In der Tageszeitung sind auf einer grossen farbigen Foto zwei Personen zu sehen, die sich die Hand reichen: Links steht eine Frau – den Kopf hält sie schräg, zur rechten Schulter geneigt – in unterwürfiger geradezu devoter Haltung. In der linken Hand hält sie ein dickes Buch. Mit geschlossenen Lippen lächelt sie, einen beinahe religiösen Ausdruck der Dankbarkeit und Bewunderung auf dem Gesicht, ihrem Gegenüber zu. Dieser, ein Mann, überragt sie um einen halben Kopf. Seine Körperhaltung drückt im Gegensatz zu der ihren Zurückhaltung aus. Auch er hält in der linken Hand ein dickes Buch, das dem der Frau aufs Haar gleicht. Den rechten Arm aber hat er nicht etwa zum Händedruck ausgestreckt; er hält ihn im Gegenteil eng an seinen Körper gepresst, was seinen Ausdruck der Zurückhaltung noch verstärkt. Sein Gesicht lächelt zwar, drückt aber höfliches Erstaunen und Unverständnis aus.
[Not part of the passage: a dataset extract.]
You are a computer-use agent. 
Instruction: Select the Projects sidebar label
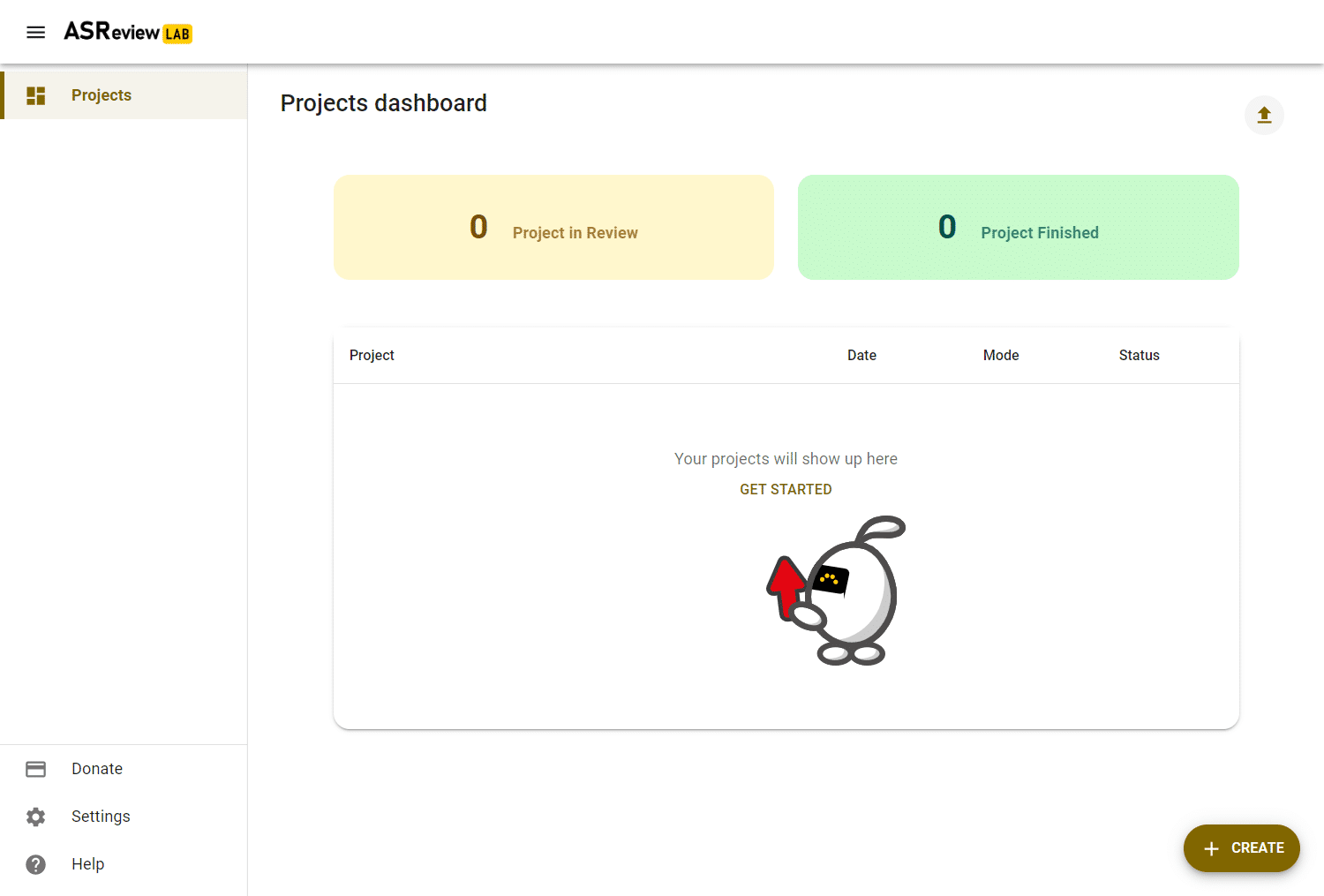click(x=102, y=95)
Wofür dankt die Frau dem Mann so herzlich? Ist er ein Arzt, der ihr oder einem Familienmitglied das Leben gerettet hat? Ist er ein Wohltäter, der ihr eine grosse Gabe überreicht hat? Hängt die Dankbarkeit der Frau mit dem Buch zusammen, das sie in der Hand hält?
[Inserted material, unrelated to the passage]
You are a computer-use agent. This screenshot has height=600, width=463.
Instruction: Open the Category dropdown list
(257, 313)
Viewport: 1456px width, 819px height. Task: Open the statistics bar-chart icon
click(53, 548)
Auf der Foto gibt es noch etwas zu sehen: Hinter der Frau steht eine Schweizer Fahne, hinter dem Mann ist eine EU-Fahne zu erahnen. Nun wird es klarer: die Frau ist eine Bundesrätin aus der Schweiz, die einem Mann aus der EU für etwas dankt.
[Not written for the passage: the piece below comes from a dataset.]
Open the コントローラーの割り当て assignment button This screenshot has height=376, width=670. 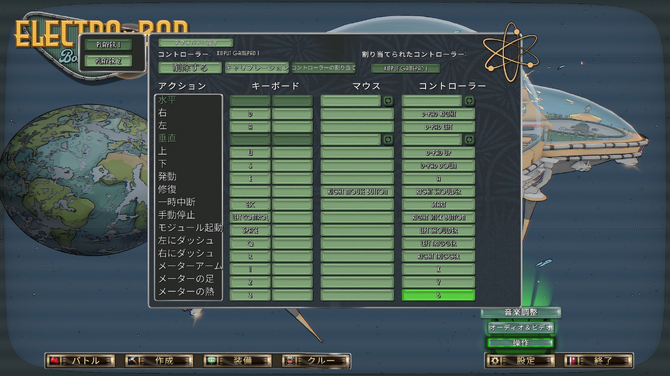click(323, 68)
Und was hat er der Frau Bundesrätin geschenkt? Ist es das Buch? Ist es gar ein Gesetzbuch? Ein Gesetzbuch der EU für die Schweiz, das der Schweiz vorschreibt, was sie zu tun hat?
Im Einspann zum Zeitungstext steht: „Die Bundesrätin bekam in Brüssel Klartext zu hören.“ War sie dafür so dankbar? War dieser Klartext so erfreulich für die Schweiz?
Steht das Bild etwa da als Sinnbild für die kleine Schweiz, die eine Wallfahrt nach Brüssel unternommen hat, um vom mächtigen Nachbarn, der EU, die Befehle entgegenzunehmen, und dafür erst noch selig lächelnd dankt?
Ist das die offizielle Haltung der Schweiz? Ist es die Haltung des Gesamtbundesrates? Oder des Parlamentes? Sind die Schweizer Bürger und Bürgerinnen damit einverstanden? Helvetia quo vadis?